Diffusive behavior of a greedy traveling salesman

TL;DR

This study uses Monte Carlo simulations to analyze the diffusive behavior of a greedy algorithm in the traveling salesman problem across different dimensions, revealing dimension-dependent diffusive properties and potential links to animal foraging strategies.

Contribution

It demonstrates how the diffusive properties of a greedy TSP algorithm vary with dimension, highlighting a possible critical dimension at d=2 and connecting to Levy flight behaviors.

Findings

For d=3 and 4, <r^2> scales linearly with steps t.

In d=2, scaling includes logarithmic corrections.

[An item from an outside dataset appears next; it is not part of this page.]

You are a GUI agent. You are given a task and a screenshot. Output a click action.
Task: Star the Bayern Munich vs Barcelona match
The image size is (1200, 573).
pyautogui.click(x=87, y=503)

Distribution of lengths differs significantly between d=2 and higher dimensions.

Abstract

Using Monte Carlo simulations we examine the diffusive properties of the greedy algorithm in the d-dimensional traveling salesman problem. Our results show that for d=3 and 4 the average squared distance from the origin <r^2> is proportional to the number of steps t. In the d=2 case such a scaling is modified with some logarithmic corrections, which might suggest that d=2 is the critical dimension of the problem. The distribution of lengths also shows marked differences between d=2 and d>2 versions. A simple strategy adopted by the salesman might resemble strategies chosen by some foraging and hunting animals, for which anomalous diffusive behavior has recently been reported and interpreted in terms of Levy flights. Our results suggest that broad and Levy-like distributions in such systems might appear due to dimension-dependent properties of a search space.